1. More is better. In some things, yes; in exercise, no. Your body will respond in a positive manner to an appropriate amount of stress (demand) placed upon it. Exceeding that amount is usually a waste of time (depending on your reasons for exercising) and quite possibly may be counterproductive.
2. Exercise can’t be fun. Fortunately, almost everyone can find an exercise activity that meets his or her particular needs and is well-tolerated (emotionally, as well as physically). If you don’t find your conditioning regimen to be relatively enjoyable, it is very likely that you will give it up for “greener pastures.”

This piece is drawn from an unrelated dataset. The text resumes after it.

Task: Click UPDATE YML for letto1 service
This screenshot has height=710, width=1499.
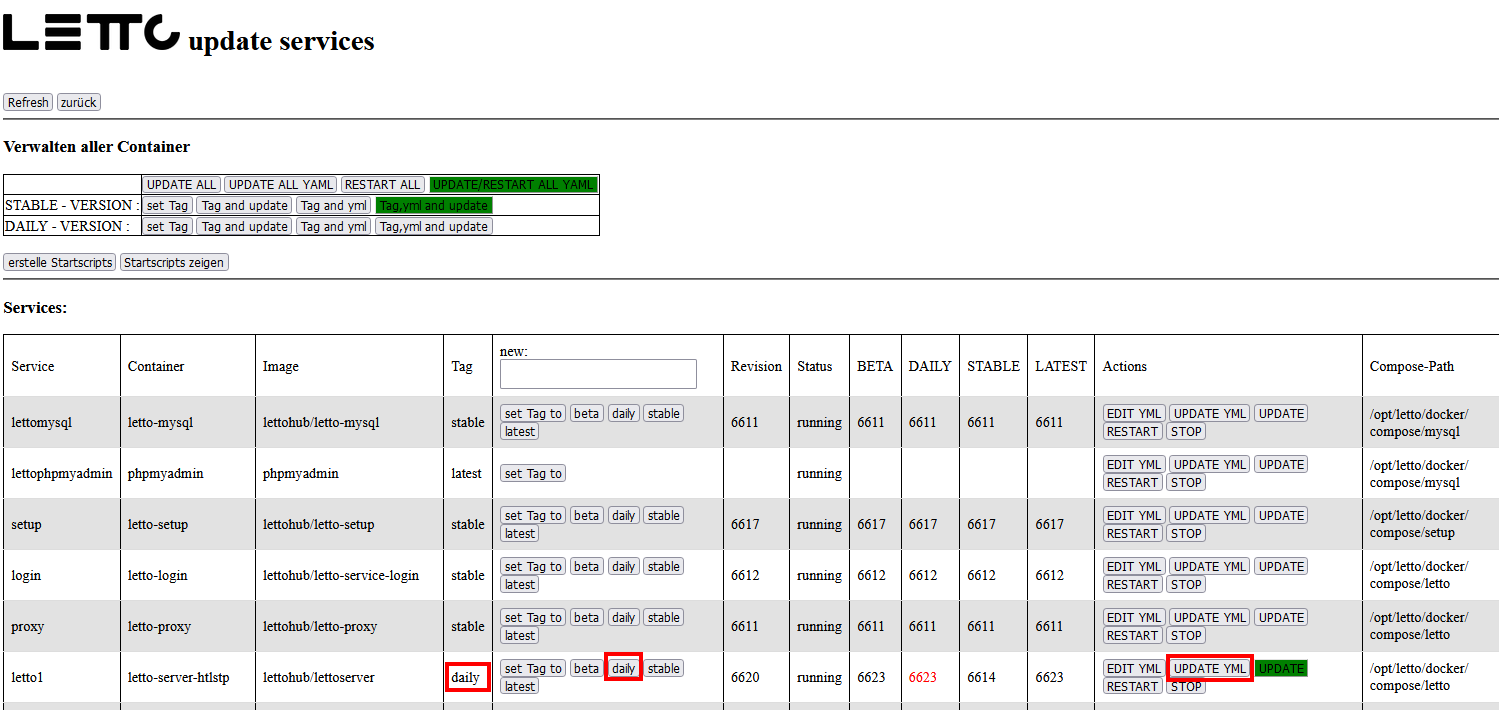Action: [1209, 669]
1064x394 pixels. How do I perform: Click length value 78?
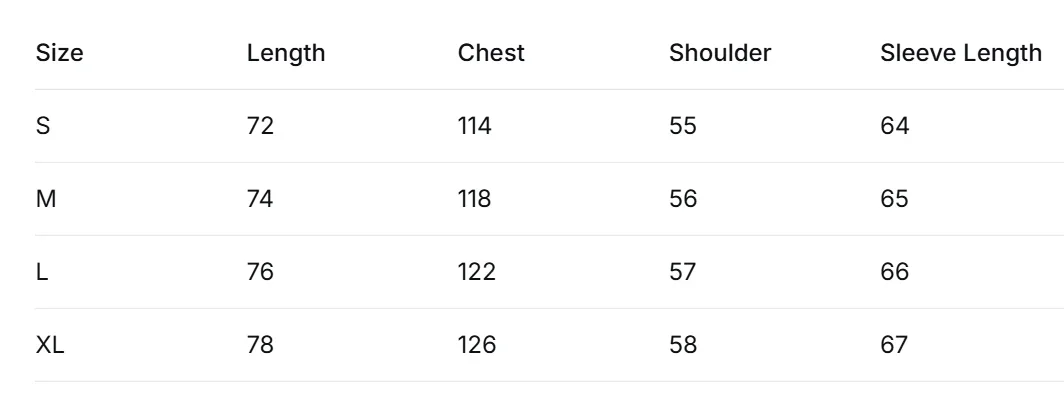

3. The more you sweat, the more fat you lose. If you exercise in extreme heat and/or humidity or in “rubberized” clothing, you certainly will sweat and lose weight. Any weight lost in this manner, however, represents lost water — not fat. When you replenish your body fluid stores by eating and drinking, those lost pounds will return.
4. Muscle will turn to fat when you stop lifting weights. Absolutely not possible. When you stop strength training, your muscles may lose some of their girth but will not be transformed into fat. You may increase the amount of subcutaneous fat surrounding the muscle.
5. Performing aerobic-type exercise at a low — rather than a high — level of intensity promotes a greater loss of body fat. While it is true that the lower your exercise intensity level, the more your body prefers to use fats rather than carbohydrates as fuel, the absolute amount of fat calories burned during high intensity exercise tends to be equal to or greater than the number expended during low intensity activity. You lose weight and body fat when you expend more calories than you consume, not because you burn fat (or anything else) when you exercise.
6. During exercise you’ll become thirsty when your body needs water. Not true. Your thirst mechanism almost always tends to underestimate your fluid needs during exercise. As a result, you should consume a small amount of fluid at least every 15-20 minutes while exercising.
7. Strength training is a more appropriate activity for men than women. Absolutely not! Strength training can be just as beneficial (if not more so) for a woman as it is for a man. A higher level of muscular fitness has been shown to have numerous desirable consequences for women of all ages (e.g., better muscle tone, greater strength, enhanced self image, increased bone density, increased metabolism)
8. Exercise is a contest. The word “contest” usually connotes a natural dichotomy of “winners” and “losers.” Exercise, however, should not be viewed as a contest, for several reasons, not the least of which is the fact that if you exercise properly, there are no losers — only winners!
9. Strength training will make you bigger. In reality, a number of factors influence the degree of muscle hypertrophy (growth) that an individual experiences as a result of engaging in a strength-training program. Almost all of these factors are genetic. The majority of men and almost all women lack the necessary level of male hormones requisite for a noticeable increase in muscular hypertrophy.
10. No pain, no gain. Wrong! Exercise should not be painful. A feeling of discomfort (e.g., a “burning” sensation in your muscles, muscular soreness, etc.) is generally a sign that you’re asking your body to do something that it is not used to doing. Such a feeling often occurs when a previously sedentary individual initiates an exercise program. Pain, on the other hand, is your body’s signal to you that you’re exercising to the point where you may be harming yourself.